The earliest Robo Advisors appeared in Canada around 2014. 

When they first came on the scene, I thought they were brilliant - and for the most part, I still do.

Robo Advisors are an anecdote to the highly conflicted, high cost advice provided to the masses by the banks, mutual fund dealers and insurance salespeople.

Most importantly, Robo Advisors fill the so called ‘Advice Gap’.  Servicing people who aren’t up to handling their own investments as DIYers and don’t have enough savings to qualify for professional financial advice - but in need of a one stop, low cost and reliable investment solution.

As true disrupters to an entrenched industry, they are a great solution for smaller investors who don't need financial planning advice - but Robo Advisors are now being challenged by potentially superior alternatives with dramatically lower fees.

So…what is a Robo Advisor?

It’s important to know that they’re not staffed by robots – not even close.

The core widget that all the Robo Advisors share is that they are powered by automation – financial technology – Fin Tech for short.  Everything about these platforms is intended to provide a quick and streamlined user experience. 

Signing up and opening an account is generally quick and easy – a fully automated guided experience, complete with digital signatures for fast account opening.

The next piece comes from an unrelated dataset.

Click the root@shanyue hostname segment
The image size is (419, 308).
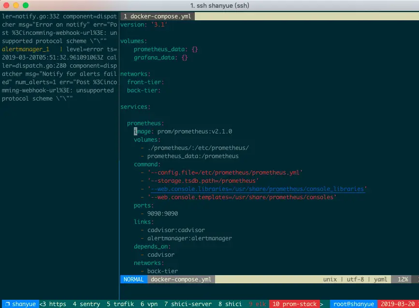point(353,304)
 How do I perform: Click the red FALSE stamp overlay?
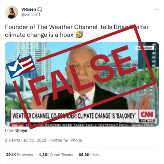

An important part of the account opening process is the questionnaire used to determine your investment objectives, risk tolerance and investment time horizon.  This information is used to determine they type of portfolio that is best suited to your investment objectives and risk tolerance. 

The benefits of Robo Advisors haven’t changed much over the years.

They’re low cost.  Low fees have always been the primary competitive advantage (over traditional Advisors and Mutual Funds) most Robo Advisors have leaned on.  Depending on the firm Robo Advisors charge somewhere between 0.40% to 0.60% of the total value of your portfolio annually - some firms such as Nest Wealth charge a flat monthly fee.  In addition to this annual fee there are Management Fees (MERs) on the Exchange Traded Funds used to construct portfolios.  These fees can add an additional 0.13% to 0.30% in fees every year.  All in you can expect your costs to be 0.50% to 0.80% per year on your portfolio.

Portfolios are automatically rebalanced.  When a holding in your portfolio does well a portion is sold and reallocated to bring the holdings back in line with prescribed targets.  No action is required by you the client.

They rely on a superior investment philosophy. Robo Advisors typically use Exchange Traded Funds to construct portfolios.  Exchange Traded Funds are passive investment products. A lot of academic research and empirical evidence suggests that passive investors have better long-term outcomes than active investors (stock pickers).

Low Minimum Initial Investment.  Several Robo firms have no minimum investment.  You can start investing with just $1.00.  In other instances, initial investments might be just $1000.00.

Sounds Great….Sign Me Up!

Not so Fast….

When Robo Advisors first appeared, they were offering a service that didn’t exist in terms of cost and convenience.  And they still provide a level of service to small investors which is really valuable – but they aren’t without competition.

Fees Matter…A lot.

The primary widget that Robo Advisors lean on is their low-cost fee structure. Investment Management fees are poison to you long terms returns.  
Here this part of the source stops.